Aktualności
[WYWIAD] Damian Kądzior: Jeszcze się nie poddaliśmy! Jedziemy do Gdyni podrażnieni
Jakie nastroje panują w drużynie przed rewanżowym spotkaniem z Arką?
Na pewno się nie poddaliśmy. Jesteśmy charakterną drużyną, my tak łatwo nie spuszczamy głów. Wynik pierwszego meczu stawia nas w ciężkiej sytuacji, ale jedziemy do Gdyni zagrać fajny mecz. Zobaczymy, co z tego wyjdzie. Jeśli pokażemy na boisku taki sam futbol, co z Tychami i dołożymy do tego skuteczność plus szczęście, to mamy szansę sprawić niespodziankę.
O ile w Suwałkach piłkarze Arki byli pewni swego, o tyle teraz dmuchają na zimne, mając na uwadze to, co stało się z PSG w Barcelonie...
... bo w piłce wszystko jest możliwe! Oczywiście, to była Liga Mistrzów, a Wigry to nie Barcelona. To górnolotne porównanie, inny świat. Ale chcemy awansować! Z drugiej strony każde zwycięstwo podniesie nasze morale. Zamierzamy pokazać, że Wigry to silny zespół. Dobry wynik w Gdyni może nam pomóc potem w lidze.

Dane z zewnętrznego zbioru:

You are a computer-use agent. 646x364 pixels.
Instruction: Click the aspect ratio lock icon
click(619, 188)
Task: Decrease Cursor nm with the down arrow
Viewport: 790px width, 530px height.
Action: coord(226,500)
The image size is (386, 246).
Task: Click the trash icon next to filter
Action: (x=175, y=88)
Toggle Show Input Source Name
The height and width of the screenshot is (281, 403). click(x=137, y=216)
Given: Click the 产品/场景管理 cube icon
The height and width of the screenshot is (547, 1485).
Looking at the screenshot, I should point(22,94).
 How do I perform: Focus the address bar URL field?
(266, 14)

Czy mecz na Camp Nou stanowi dla was jakiś punkt odniesienia?
Któregoś dnia trener Dominik Nowak wszedł do szatni, nawiązując do rewanżowego meczu w Barcelonie. Mówił, że dopóki piłka w grze nie możemy odbierać sobie szans. Trener jest świadom potencjału drużyny. Bardzo nas mobilizuje. Zabrania nam myślenia, że dwumecz jest już rozstrzygnięty. Przed nami 90 minut walki. Chcemy pokazać się z dobrej strony całej piłkarskiej Polsce. No i zagrać z myślą o kibicach Wigier.

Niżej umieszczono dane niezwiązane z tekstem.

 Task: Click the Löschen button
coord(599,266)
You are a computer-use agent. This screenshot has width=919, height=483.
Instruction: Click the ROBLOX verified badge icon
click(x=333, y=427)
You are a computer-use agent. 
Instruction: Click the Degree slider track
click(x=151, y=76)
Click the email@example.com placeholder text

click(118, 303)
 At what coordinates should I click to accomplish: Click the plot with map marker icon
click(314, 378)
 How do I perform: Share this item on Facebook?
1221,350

Mocno byliście podrażnieni po porażce w pierwszym meczu półfinału Pucharu Polski?
Mamy świadomość, że gdybyśmy teraz grali pierwszy mecz, to wynik byłby inny. Wtedy dopiero co wróciliśmy z Cypru. Mieliśmy dwa dni wolnego, z Arką graliśmy praktycznie z marszu, bez kontaktu z murawą. To miało wpływ na przebieg spotkania. Gdynianie byli w rytmie meczowym, mieli za sobą kilka spotkań w lidze, a my sparingi, które nie są wyznacznikiem. Jesteśmy podrażnieni. Nie rzucamy jednak haseł w stylu: „będzie powtórka z Barcelony”, czy „zrobimy im remontadę”. Chcemy cieszyć się z faktu, że jesteśmy jednym I-ligowcem w stawce półfinalistów. Pokazać, że nie znaleźliśmy się tutaj przez przypadek i jesteśmy w stanie walczyć jak równy z równym z drużyną Lotto Ekstraklasy.
Biorąc pod uwagę, jak grają Arka i Wigry w lidze, to Wasz zespół wydaje się być w lepszej formie. Wy – wicelider tabeli – a Arka – trzy porażki z rzędu. Ma to znaczenie?
Liga, a puchar to, co innego. Arka ma świadomość, że wygrała w Suwałkach 3:0. Gdynianie nie muszą się spieszyć, każda upływająca minuta działa na ich korzyść. Są w dobrej sytuacji. My w ostatnim meczu z GKS-em Tychy walczyliśmy do końca. Podopiecznym Grzegorza Nicińskiego też łatwo nie odpuścimy!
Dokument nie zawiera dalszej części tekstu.